On February 21 2024, the New York Times published “China’s Rush to Dominate A.I. Comes With a Twist: It Depends on U.S. Technology.” The authors claim that Yi-34B, a recent large language model by the Chinese startup 01.AI, is fundamentally indebted to Meta’s Llama 2:

There was just one twist: Some of the technology in 01.AI’s system came from Llama. Mr. Lee’s start-up then built on Meta’s technology, training its system with new data to make it more powerful.

This assessment is based on a misreading of the cited Hugging Face issue. While we make no claims about the overall state of US-China AI competition, we want to explain why what 01.AI did is unremarkable and well within the bounds of common machine learning practices.

In short, all modern large language models (LLMs) are made from the same algorithmic building blocks. The architectural differences between Llama 2 and the original 2017 Transformer were not invented by Meta, and are all public owing to open access publishing being the norm in computer science. So, even though Yi-34B adopts Llama 2's architecture, Meta's model did not give 01.AI access to any previously inaccessible innovation.

In November 2023, a Hugging Face user asked for two components of Yi-34B to be renamed so that the model would be compatible with third-party codebases developed for Llama 2 by default. Training data is the main reason LLMs differ from one another, and in that regard Meta disclosed no useful details; 01.AI developed and described their own English-Chinese dataset. The similarities between Yi-34B and Llama 2 do not support the argument that Chinese AI firms simply rely on American open models, because all LLMs have extremely similar architecture. Moreover, we note that most of the architectural innovations in Llama 2 came from implementing algorithms that were already known and described in research literature.

An overview of the Hugging Face discussion for non-coders

Like in other pieces of software, language model developers assign names to software components in order to reference them later. For example, the first layer of a neural network is often named layer_one. Importantly, the actual name has no semantic content. It's just a symbol to refer to a particular piece of the software. However, these names are very important for interoperability between developers. If two people train neural networks but one calls the first layer layer_one and the other calls the first layer layer_1, then it can be very inconvenient for a third-party piece of code to interact with both of them, because the third-party code needs to be able to refer to the components by name.

When 01.AI uploaded Yi-34B to the Hugging Face Hub, they used a different naming convention than Meta. This meant that third party code designed to interact with Llama 2 didn't work with 01.AI’s model. This can be fixed by each third party developer tweaking their code, but across all third party developers this would cumulatively result in a lot of work. The purpose of the HF issue was to request 01.AI rename the components to avoid this overhead.

These kinds of compatibility issues are common in open source releases, and are not evidence of nefarious intent nor of 01.AI relying on Llama to train their model. EleutherAI has experienced it with many of our early model releases, and now we do compatibility checks as part of our standard pre-release review.

Nevertheless, a number of media outlets blew the Hugging Face issue out of proportion, claiming in November that 01.AI had willfully concealed the connection between its leading model and Llama 2. These hyperbolic claims received little attention in the machine learning community.

How all LLMs are similar

At a high level, every existing large language model is currently trained using the same basic techniques and methodologies. The developer starts with a large dataset of text on the web, separated out into individual word-like components called "tokens." Then, a deep learning architecture (almost always a basic Transformer, as introduced by Attention Is All You Need (Vaswani et al. 2017) is trained to fit to the dataset by optimizing a loss function causing the neural network to predict the most likely next token that comes next in the dataset. This process is referred to as “pretraining.”

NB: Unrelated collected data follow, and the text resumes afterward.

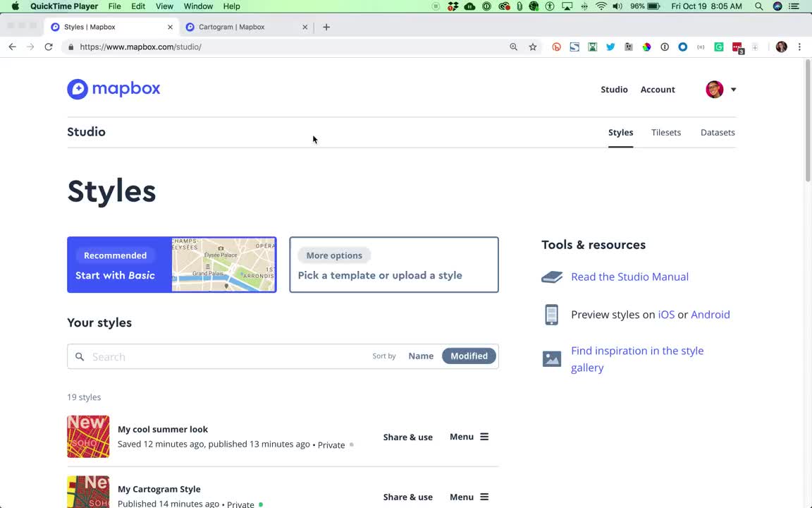This screenshot has height=508, width=812.
Task: Toggle sorting to Modified
Action: tap(469, 356)
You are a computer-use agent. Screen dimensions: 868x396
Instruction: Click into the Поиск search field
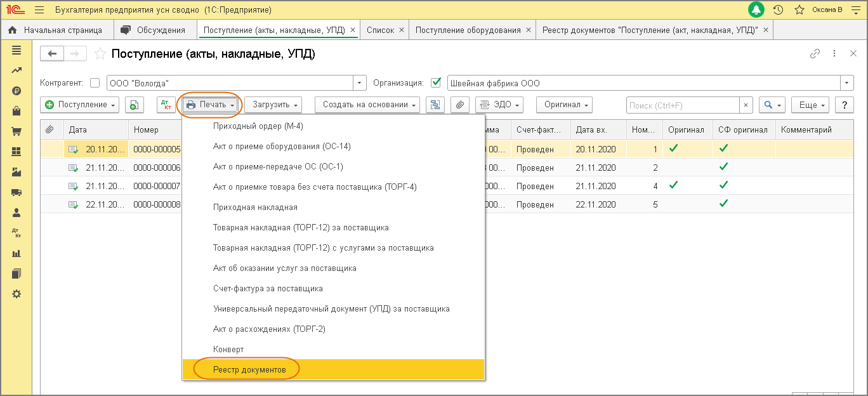[x=682, y=105]
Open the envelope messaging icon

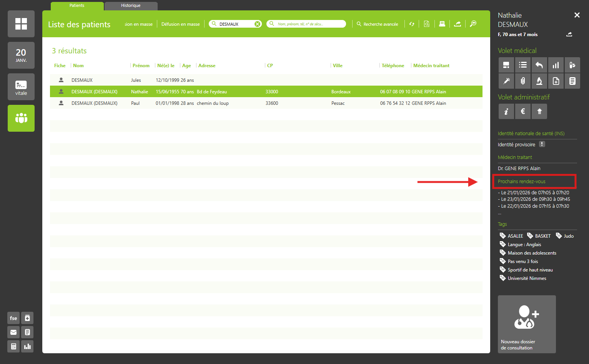[13, 332]
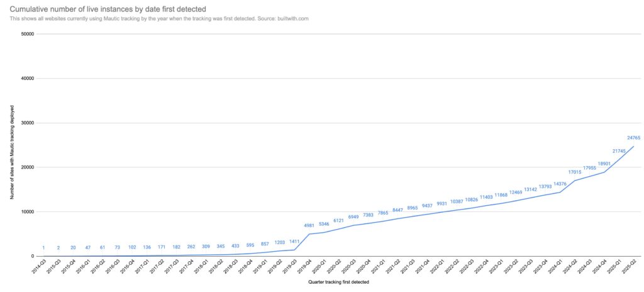Select the 17015 data point label

(x=575, y=172)
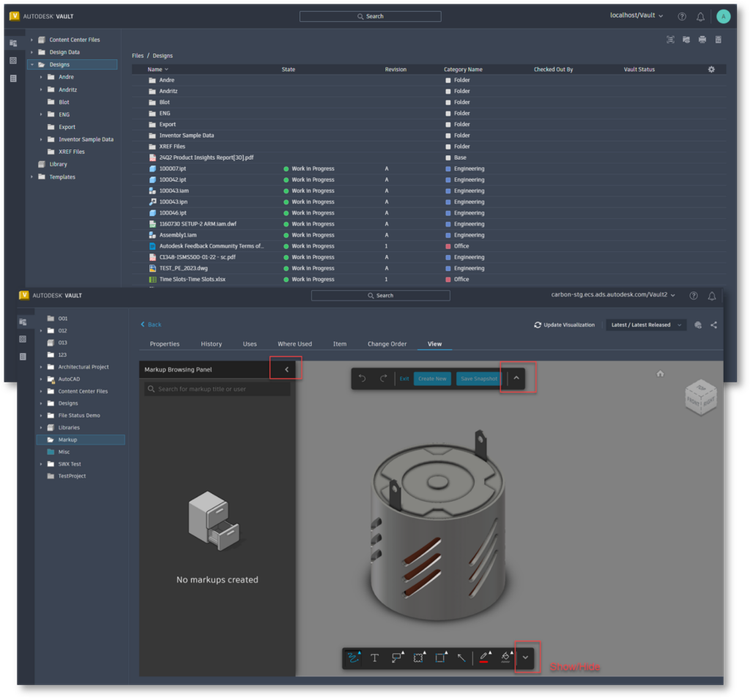750x698 pixels.
Task: Open the Latest / Latest Released dropdown
Action: tap(646, 325)
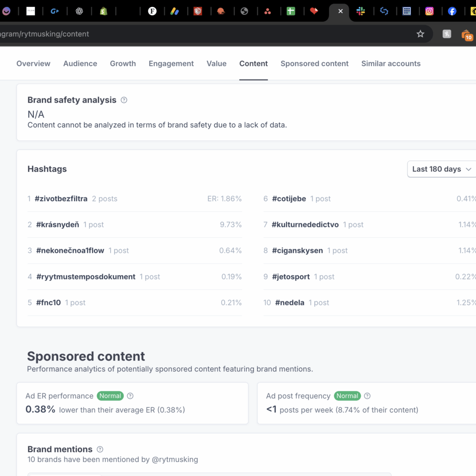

This basic recipe, and the building blocks used in it, have not fundamentally changed since the Transformer was introduced by Google Brain in 2017, and slightly tweaked to today’s left-to-right language models by OpenAI in GPT-1 and GPT-2

For example, the neural network architecture of Meta’s Llama 2 model series only adopts a few changes that differentiate it from the original Transformer in 2017, or the Transformer as used in GPT-2 or GPT-3. These are the following:

    - The SwiGLU Activation Function is a minor change to the transformer architecture that was observed to provide a slight quality improvement. It was introduced by Noam Shazeer at Google Brain in 2020, and subsequently adopted by Google’s PaLM models. It is now de facto used by most new language models, although not universally.

    - Rotary Positional Embeddings (RoPE) are a method introduced by a group of Chinese researchers from Zhuiyi Technology Co., Ltd. in 2021, that allows language models to more cleanly keep track of the relative “positions” in a piece of text of two different tokens. The technique was subsequently popularized among the Western research community in part by EleutherAI and, due to its simplicity and several useful quality-of-life enhancements it provides, has become the standard for the vast majority of current LLMs.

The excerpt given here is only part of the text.